Data supplied »
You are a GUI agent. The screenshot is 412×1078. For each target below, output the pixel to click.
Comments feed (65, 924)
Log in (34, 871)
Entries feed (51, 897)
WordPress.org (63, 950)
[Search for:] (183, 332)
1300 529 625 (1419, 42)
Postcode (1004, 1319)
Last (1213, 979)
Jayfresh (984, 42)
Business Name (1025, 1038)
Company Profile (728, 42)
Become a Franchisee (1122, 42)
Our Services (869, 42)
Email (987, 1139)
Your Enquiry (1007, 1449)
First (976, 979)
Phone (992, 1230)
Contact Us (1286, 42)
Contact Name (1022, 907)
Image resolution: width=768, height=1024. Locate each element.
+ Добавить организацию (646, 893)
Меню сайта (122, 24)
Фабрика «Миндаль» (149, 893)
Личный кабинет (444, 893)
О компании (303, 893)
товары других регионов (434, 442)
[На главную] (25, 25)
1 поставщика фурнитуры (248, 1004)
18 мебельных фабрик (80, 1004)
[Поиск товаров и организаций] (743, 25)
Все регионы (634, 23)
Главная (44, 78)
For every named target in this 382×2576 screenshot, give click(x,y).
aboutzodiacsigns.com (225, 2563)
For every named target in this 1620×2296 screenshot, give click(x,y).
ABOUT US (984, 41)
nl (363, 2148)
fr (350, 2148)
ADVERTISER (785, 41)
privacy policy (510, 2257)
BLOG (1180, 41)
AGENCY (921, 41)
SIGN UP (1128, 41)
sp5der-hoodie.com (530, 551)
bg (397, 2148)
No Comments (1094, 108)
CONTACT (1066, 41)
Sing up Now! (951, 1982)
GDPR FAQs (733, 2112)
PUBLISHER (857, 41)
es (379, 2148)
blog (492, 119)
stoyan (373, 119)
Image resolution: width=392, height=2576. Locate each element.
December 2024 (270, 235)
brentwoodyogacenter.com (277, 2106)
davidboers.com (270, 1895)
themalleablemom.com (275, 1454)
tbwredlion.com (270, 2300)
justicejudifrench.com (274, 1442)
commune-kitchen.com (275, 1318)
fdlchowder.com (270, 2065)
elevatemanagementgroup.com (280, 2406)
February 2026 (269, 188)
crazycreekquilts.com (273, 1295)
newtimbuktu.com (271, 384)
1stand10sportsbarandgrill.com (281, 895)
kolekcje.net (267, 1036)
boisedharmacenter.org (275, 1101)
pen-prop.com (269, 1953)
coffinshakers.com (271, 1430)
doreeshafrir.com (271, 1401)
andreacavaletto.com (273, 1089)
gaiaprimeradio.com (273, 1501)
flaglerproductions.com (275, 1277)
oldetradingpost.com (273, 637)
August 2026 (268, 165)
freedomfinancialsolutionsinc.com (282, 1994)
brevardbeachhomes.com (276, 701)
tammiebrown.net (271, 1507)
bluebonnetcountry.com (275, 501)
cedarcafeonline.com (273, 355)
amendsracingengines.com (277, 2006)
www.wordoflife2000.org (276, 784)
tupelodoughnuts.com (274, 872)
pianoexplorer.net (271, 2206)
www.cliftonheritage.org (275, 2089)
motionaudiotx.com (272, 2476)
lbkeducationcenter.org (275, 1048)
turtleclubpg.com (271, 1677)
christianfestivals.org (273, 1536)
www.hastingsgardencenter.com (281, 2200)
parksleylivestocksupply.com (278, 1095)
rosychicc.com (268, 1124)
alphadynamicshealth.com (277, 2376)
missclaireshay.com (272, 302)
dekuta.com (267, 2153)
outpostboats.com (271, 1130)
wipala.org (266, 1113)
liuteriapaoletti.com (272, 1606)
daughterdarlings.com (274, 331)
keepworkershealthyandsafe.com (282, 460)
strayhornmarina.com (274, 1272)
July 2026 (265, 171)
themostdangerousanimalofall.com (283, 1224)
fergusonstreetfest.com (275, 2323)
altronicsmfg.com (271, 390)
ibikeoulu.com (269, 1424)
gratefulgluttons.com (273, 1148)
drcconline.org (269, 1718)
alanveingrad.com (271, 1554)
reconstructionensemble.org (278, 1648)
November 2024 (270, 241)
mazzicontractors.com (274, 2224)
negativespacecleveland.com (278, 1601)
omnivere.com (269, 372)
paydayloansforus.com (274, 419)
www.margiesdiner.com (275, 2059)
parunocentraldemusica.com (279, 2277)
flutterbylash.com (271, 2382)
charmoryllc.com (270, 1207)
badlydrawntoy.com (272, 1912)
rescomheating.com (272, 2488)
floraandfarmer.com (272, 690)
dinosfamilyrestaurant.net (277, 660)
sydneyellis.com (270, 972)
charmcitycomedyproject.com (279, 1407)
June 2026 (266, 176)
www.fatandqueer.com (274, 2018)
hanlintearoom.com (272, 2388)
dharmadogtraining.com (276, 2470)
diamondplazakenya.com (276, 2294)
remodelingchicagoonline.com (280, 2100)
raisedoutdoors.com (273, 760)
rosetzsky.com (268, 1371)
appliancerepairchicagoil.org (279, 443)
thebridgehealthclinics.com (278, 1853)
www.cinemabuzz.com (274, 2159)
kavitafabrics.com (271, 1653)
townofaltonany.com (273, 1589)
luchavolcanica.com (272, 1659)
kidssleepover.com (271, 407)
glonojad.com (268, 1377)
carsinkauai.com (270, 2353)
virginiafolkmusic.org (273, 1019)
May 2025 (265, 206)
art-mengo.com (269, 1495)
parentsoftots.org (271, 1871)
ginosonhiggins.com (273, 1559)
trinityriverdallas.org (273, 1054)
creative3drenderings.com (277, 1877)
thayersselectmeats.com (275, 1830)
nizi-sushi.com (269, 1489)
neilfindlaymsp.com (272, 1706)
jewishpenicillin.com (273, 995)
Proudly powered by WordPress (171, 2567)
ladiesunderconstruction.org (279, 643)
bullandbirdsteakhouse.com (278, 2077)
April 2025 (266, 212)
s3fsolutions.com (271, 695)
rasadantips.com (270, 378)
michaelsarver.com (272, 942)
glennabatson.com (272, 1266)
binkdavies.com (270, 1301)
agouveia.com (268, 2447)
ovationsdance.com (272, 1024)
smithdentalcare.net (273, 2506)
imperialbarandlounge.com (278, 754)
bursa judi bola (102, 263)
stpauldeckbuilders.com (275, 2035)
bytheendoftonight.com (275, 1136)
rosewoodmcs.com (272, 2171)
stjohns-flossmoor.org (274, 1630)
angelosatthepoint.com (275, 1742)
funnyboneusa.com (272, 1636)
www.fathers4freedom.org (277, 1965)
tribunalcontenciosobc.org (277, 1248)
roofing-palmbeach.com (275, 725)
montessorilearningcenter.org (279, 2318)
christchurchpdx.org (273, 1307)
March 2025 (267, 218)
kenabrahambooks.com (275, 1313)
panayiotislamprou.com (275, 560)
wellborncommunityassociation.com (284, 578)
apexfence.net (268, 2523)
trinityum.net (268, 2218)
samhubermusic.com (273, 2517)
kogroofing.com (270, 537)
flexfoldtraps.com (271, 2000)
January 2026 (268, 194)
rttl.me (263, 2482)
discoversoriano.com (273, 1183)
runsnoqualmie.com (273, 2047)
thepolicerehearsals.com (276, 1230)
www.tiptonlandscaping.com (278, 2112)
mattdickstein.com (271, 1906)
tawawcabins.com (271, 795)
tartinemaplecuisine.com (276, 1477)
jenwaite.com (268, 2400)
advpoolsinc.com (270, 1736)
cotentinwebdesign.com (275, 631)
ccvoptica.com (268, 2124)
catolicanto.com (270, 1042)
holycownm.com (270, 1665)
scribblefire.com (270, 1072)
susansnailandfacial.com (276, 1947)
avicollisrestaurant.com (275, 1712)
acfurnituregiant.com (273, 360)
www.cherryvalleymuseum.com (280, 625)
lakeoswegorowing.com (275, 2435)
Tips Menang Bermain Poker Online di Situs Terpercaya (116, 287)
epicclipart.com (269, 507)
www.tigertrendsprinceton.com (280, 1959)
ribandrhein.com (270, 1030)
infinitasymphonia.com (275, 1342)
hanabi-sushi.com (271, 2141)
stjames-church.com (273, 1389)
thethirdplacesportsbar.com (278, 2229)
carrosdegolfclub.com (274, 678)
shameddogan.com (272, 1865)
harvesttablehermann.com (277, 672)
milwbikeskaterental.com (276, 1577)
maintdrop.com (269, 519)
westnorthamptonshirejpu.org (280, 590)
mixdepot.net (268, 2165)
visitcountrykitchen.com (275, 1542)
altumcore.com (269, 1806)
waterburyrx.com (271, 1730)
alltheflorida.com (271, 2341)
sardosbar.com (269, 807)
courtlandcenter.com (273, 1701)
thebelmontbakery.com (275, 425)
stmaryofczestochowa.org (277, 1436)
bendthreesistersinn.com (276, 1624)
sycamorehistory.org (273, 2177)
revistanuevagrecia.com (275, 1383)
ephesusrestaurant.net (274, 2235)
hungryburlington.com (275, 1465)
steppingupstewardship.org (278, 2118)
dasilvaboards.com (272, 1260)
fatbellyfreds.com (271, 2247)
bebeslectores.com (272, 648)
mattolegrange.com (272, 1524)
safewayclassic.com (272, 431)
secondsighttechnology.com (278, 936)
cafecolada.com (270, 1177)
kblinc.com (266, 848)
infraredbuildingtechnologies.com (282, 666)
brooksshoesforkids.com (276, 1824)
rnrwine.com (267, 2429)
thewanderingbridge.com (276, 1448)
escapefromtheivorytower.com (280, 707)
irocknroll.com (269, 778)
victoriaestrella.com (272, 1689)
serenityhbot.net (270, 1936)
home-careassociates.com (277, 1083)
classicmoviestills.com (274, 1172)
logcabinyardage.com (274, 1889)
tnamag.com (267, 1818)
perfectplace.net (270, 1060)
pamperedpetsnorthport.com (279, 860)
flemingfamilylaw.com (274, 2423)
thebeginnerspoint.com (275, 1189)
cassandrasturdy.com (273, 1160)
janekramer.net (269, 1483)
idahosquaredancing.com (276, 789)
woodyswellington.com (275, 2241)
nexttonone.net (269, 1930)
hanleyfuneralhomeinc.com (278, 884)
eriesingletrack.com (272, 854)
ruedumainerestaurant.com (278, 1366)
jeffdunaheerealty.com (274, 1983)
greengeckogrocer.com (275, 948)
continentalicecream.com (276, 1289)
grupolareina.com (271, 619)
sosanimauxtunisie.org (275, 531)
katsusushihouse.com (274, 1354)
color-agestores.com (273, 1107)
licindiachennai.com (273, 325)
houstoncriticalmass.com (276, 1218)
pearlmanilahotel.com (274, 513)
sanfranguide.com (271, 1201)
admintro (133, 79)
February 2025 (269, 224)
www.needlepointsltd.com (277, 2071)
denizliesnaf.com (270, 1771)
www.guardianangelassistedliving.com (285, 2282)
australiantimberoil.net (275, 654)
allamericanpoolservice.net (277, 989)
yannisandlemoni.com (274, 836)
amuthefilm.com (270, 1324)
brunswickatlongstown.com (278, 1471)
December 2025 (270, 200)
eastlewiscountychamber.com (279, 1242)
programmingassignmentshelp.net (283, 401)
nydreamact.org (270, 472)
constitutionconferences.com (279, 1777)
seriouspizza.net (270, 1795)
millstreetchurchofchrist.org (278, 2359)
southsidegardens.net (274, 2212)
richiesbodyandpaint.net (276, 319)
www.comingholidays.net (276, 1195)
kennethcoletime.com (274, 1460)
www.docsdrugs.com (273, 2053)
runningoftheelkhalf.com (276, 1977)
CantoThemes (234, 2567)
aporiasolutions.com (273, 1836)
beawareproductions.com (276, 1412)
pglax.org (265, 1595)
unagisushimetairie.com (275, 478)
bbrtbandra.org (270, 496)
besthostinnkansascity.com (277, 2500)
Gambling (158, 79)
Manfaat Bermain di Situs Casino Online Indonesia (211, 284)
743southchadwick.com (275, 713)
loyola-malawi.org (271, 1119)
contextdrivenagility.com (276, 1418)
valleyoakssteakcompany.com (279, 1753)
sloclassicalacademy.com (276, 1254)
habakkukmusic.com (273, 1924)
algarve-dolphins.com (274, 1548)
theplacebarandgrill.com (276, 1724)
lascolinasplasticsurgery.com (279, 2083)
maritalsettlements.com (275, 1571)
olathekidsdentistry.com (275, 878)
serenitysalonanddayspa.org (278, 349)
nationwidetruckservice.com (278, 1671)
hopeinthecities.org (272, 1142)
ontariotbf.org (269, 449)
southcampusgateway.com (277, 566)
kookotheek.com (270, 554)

Your instructions » Starting at the line above that contains "michaelsarver.com (272, 942)", repeat each line exactly up to and including the line that contains "rosewoodmcs.com (272, 2171)", and stop there.

Answer to this task »
michaelsarver.com (272, 942)
glennabatson.com (272, 1266)
binkdavies.com (270, 1301)
agouveia.com (268, 2447)
ovationsdance.com (272, 1024)
smithdentalcare.net (273, 2506)
imperialbarandlounge.com (278, 754)
bursa judi bola (102, 263)
stpauldeckbuilders.com (275, 2035)
bytheendoftonight.com (275, 1136)
rosewoodmcs.com (272, 2171)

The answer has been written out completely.